The resource fork isn’t the only place where Apple has decided to smuggle compressed data. For smaller files, hfsdebug shows the following:
% hfsdebug /etc/asl.conf
compression magic = cmpf
compression type = 3 (xattr has compressed data)
uncompressed size = 860 bytes
Here, the data is small enough to be stored entirely within an extended attribute, albeit in compressed form. And then, the final frontier:
% hfsdebug /Volumes/Snow Time/Applications/Mail.app/Contents/PkgInfo
compression magic = cmpf
compression type = 3 (xattr has inline data)
uncompressed size = 8 bytes
That’s right, an entire file’s contents stored uncompressed in an extended attribute. In the case of a standard PkgInfo file like this one, those contents are the four-byte classic Mac OS type and creator codes.
% xattr -l Applications/Mail.app/Contents/PkgInfo
0000 66 70 6D 63 03 00 00 00 08 00 00 00 00 00 00 00 fpmc…………

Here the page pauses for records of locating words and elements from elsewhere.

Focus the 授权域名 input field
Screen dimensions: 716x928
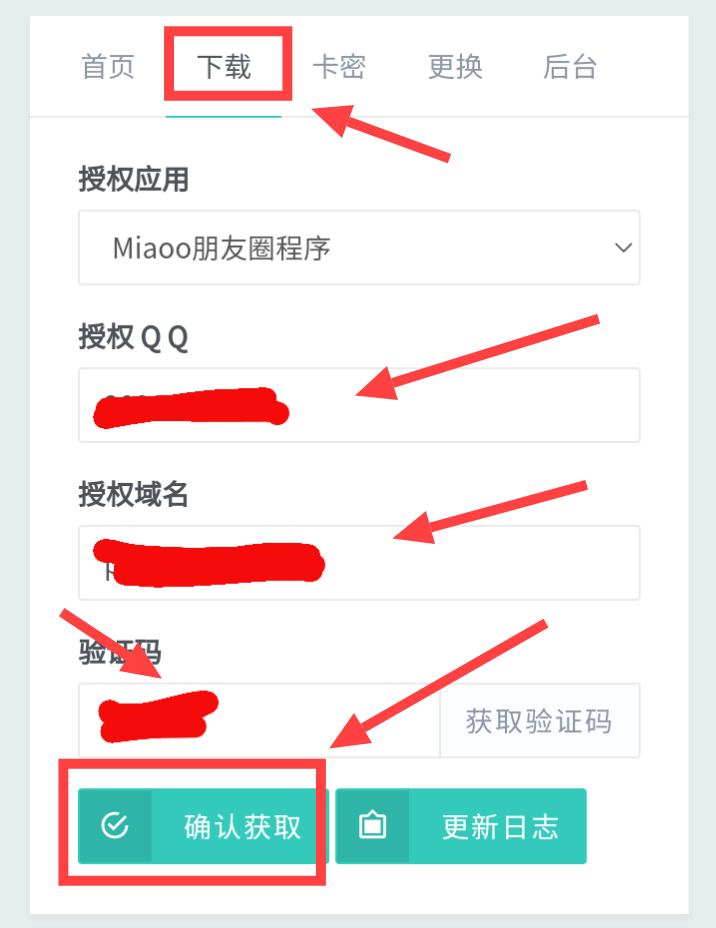pyautogui.click(x=359, y=563)
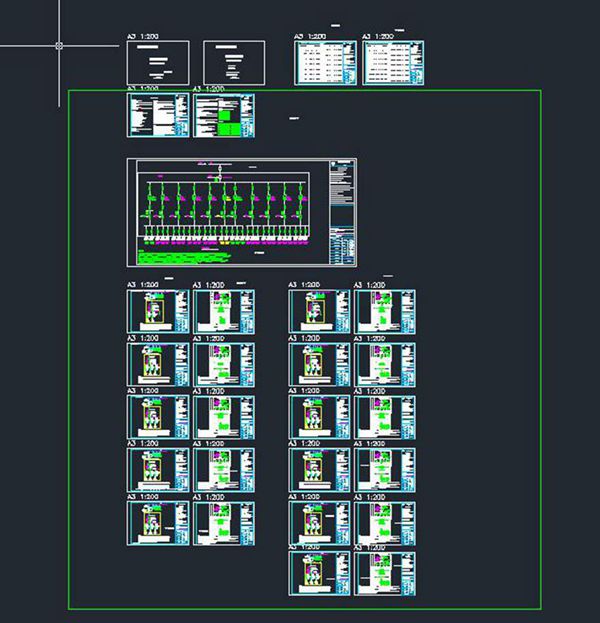Pick the bottom-right sheet in right group's sixth row
600x623 pixels.
pyautogui.click(x=385, y=574)
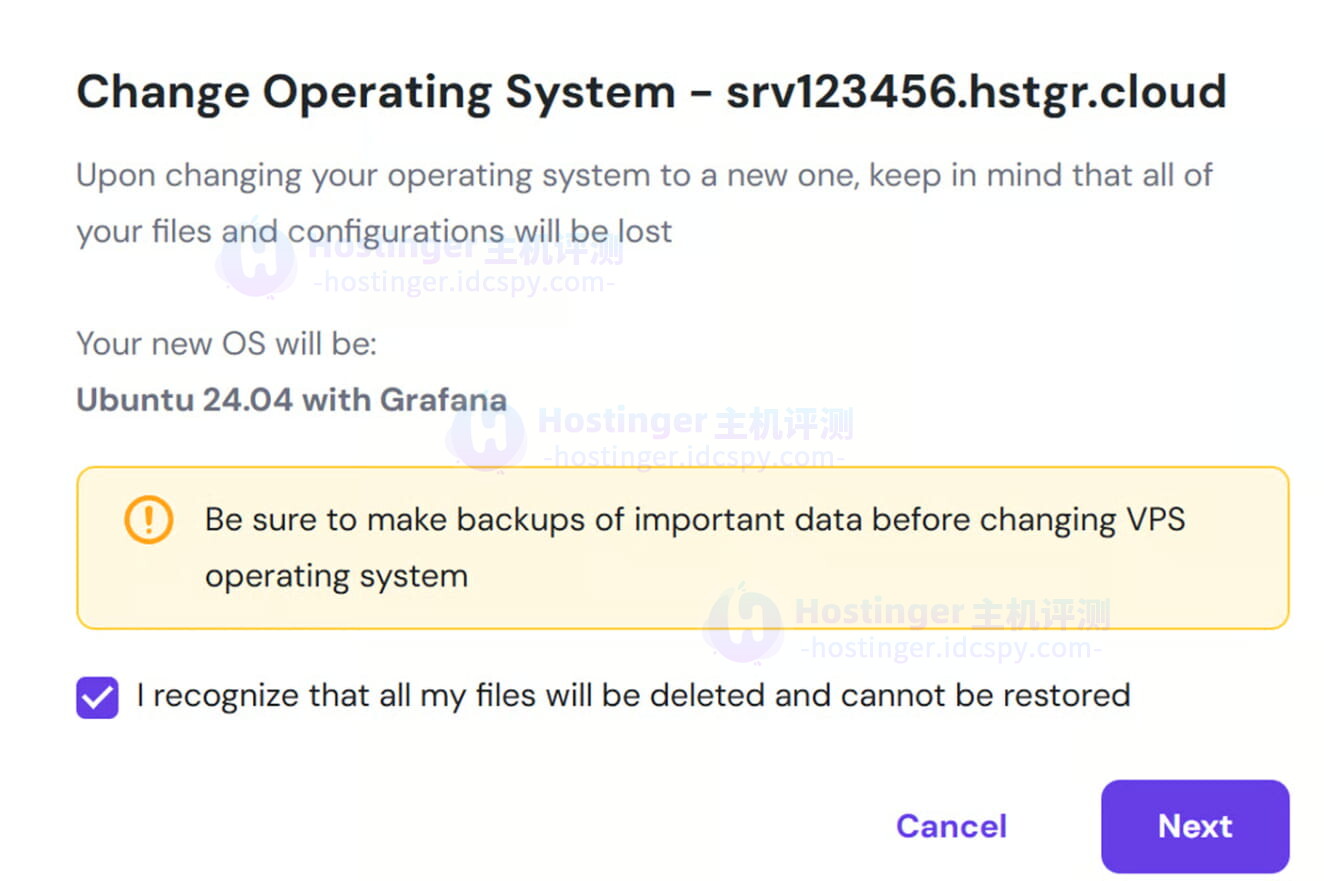Click the orange exclamation warning icon
The image size is (1324, 881).
149,520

0010 FF 41 50 50 4C 65 6D 61 6C .APPLemal
There’s still the same “fpmc…” preamble seen in all the earlier examples of the com.apple.decmpfs attribute, but at the end of the value, the expected data appears as plain as day: type code “APPL” (application) and creator code “emal” (for the Mail application–cute, as per classic Mac OS tradition).
You may be wondering, if this is all about data compression, how does storing eight uncompressed bytes plus a 17-byte preamble in an extended attribute save any disk space? The answer to that lies in how HFS+ allocates disk space. When storing information in a data or resource fork, HFS+ allocates space in multiples of the file system’s allocation block size (4 KB, by default). So those eight bytes will take up a minimum of 4,096 bytes if stored in the traditional way. When allocating disk space for extended attributes, however, the allocation block size is not a factor; the data is packed in much more tightly. In the end, the actual space saved by storing those 25 bytes of data in an extended attribute is over 4,000 bytes.
But compression isn’t just about saving disk space. It’s also a classic example of trading CPU cycles for decreased I/O latency and bandwidth. Over the past few decades, CPU performance has gotten better (and computing resources more plentiful–more on that later) at a much faster rate than disk performance has increased. Modern hard disk seek times and rotational delays are still measured in milliseconds. In one millisecond, a 2 GHz CPU goes through two million cycles. And then, of course, there’s still the actual data transfer time to consider.
Granted, several levels of caching throughout the OS and hardware work mightily to hide these delays. But those bits have to come off the disk at some point to fill those caches. Compression means that fewer bits have to be transferred. Given the almost comical glut of CPU resources on a modern multi-core Mac under normal use, the total time needed to transfer a compressed payload from the disk and use the CPU to decompress its contents into memory will still usually be far less than the time it’d take to transfer the data in uncompressed form.
That explains the potential performance benefits of transferring less data, but the use of extended attributes to store file contents can actually make things faster, as well. It all has to do with data locality.
If there’s one thing that slows down a hard disk more than transferring a large amount of data, it’s moving its heads from one part of the disk to another. Every move means time for the head to start moving, then stop, then ensure that it’s correctly positioned over the desired location, then wait for the spinning disk to put the desired bits beneath it. These are all real, physical, moving parts, and it’s amazing that they do their dance as quickly and efficiently as they do, but physics has its limits. These motions are the real performance killers for rotational storage like hard disks.
The HFS+ volume format stores all its information about files–metadata–in two primary locations on disk: the Catalog File, which stores file dates, permissions, ownership, and a host of other things, and the Attributes File, which stores “named forks.”
Extended attributes in HFS+ are implemented as named forks in the Attributes File. But unlike resource forks, which can be very large (up to the maximum file size supported by the file system), extended attributes in HFS+ are stored “inline” in the Attributes File. In practice, this means a limit of about 128 bytes per attribute. But it also means that the disk head doesn’t need to take a trip to another part of the disk to get the actual data.
As you can imagine, the disk blocks that make up the Catalog and Attributes files are frequently accessed, and therefore more likely than most to be in a cache somewhere. All of this conspires to make the complete storage of a file, including both its metadata in its data, within the B-tree-structured Catalog and Attributes files an overall performance win. Even an eight-byte payload that balloons to 25 bytes is not a concern, as long as it’s still less than the allocation block size for normal data storage, and as long as it all fits within a B-tree node in the Attributes File that the OS has to read in its entirety anyway.
There are other significant contributions to Snow Leopard’s reduced disk footprint (e.g., the removal of unnecessary localizations and “designable.nib” files) but HFS+ compression is by far the most technically interesting.